The manoeuvre was slotted to begin at 3:42 AM this morning and went as planned, with the onboard propulsion system coming in to play. The total duration of the manoeuvre was nine seconds, but it is a big step forward for the lander, which is expected to make a soft landing on September 7.
The Vikram Lander’s orbit is 35 km x 101 km at the moment, and while the Chandrayaan 2 Orbiter continues to orbit the Moon further away. The second de-orbiting manoeuvre is crucial as it brings Vikram to the required orbit to begin its descent journey towards the surface of the moon.
The soft-landing is expected to happen between 1 AM and 2 AM IST on September 7, which would then be followed by a touchdown within the next 30 minutes. The current orbit of Vikram Lander is 104 km x 128 km. Chandrayaan 2 orbiter continues to orbit the Moon in the existing orbit and both the Orbiter and Lander are healthy. Prime Minister Narendra Modi will be watching from the space agency’s control room, along with students invited by ISRO for the historic landing.
If the soft landing on the surface is successful, India will become just the fourth country after the US, Russia and China, to successfully make a soft landing on the moon surface. India’s second mission to the moon will study the extent of water molecules on the moon’s surface, evidence of which was discovered by Chandrayaan 1.
India is not the only country focussed on the moon’s southern pole.
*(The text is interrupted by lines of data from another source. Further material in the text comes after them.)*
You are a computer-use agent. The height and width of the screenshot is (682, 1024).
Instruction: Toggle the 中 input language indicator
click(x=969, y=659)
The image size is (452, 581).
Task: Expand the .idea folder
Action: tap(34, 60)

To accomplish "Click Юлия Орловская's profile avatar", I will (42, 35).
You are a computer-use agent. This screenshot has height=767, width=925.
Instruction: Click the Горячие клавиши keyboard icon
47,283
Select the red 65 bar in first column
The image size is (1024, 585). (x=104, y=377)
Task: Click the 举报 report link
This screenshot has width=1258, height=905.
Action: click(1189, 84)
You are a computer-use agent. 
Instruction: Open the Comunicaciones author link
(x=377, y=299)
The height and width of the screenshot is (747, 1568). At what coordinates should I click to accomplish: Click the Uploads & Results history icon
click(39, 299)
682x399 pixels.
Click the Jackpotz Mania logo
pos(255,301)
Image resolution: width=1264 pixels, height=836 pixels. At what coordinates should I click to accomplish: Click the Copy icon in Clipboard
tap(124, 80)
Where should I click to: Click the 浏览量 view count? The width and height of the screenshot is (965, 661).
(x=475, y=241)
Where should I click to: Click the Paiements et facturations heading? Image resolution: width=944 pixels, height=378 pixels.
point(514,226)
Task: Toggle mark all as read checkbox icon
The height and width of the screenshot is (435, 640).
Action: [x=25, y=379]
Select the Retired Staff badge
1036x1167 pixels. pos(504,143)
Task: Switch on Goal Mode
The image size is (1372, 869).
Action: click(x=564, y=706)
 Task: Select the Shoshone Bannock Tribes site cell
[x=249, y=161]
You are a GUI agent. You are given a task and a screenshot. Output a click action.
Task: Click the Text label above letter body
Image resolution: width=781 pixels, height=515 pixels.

The NASA, companies such as Elon Musk’s SpaceX and Jeff Bezos’ Blue Origin have been planning to foray to the southern pole of the moon. The Chinese Lunar Exploration Program is also focussed around the southern pole and was launched in 2007. It currently has a robotic rover on the moon.
After the moon landing, ISRO’s Pragyan rover will be separated from the launcher. Pragyan is a six-wheeled robotic vehicle, which can travel up to 500 m and uses solar energy to charge itself. The rover can only communicate with the Vikram Lander.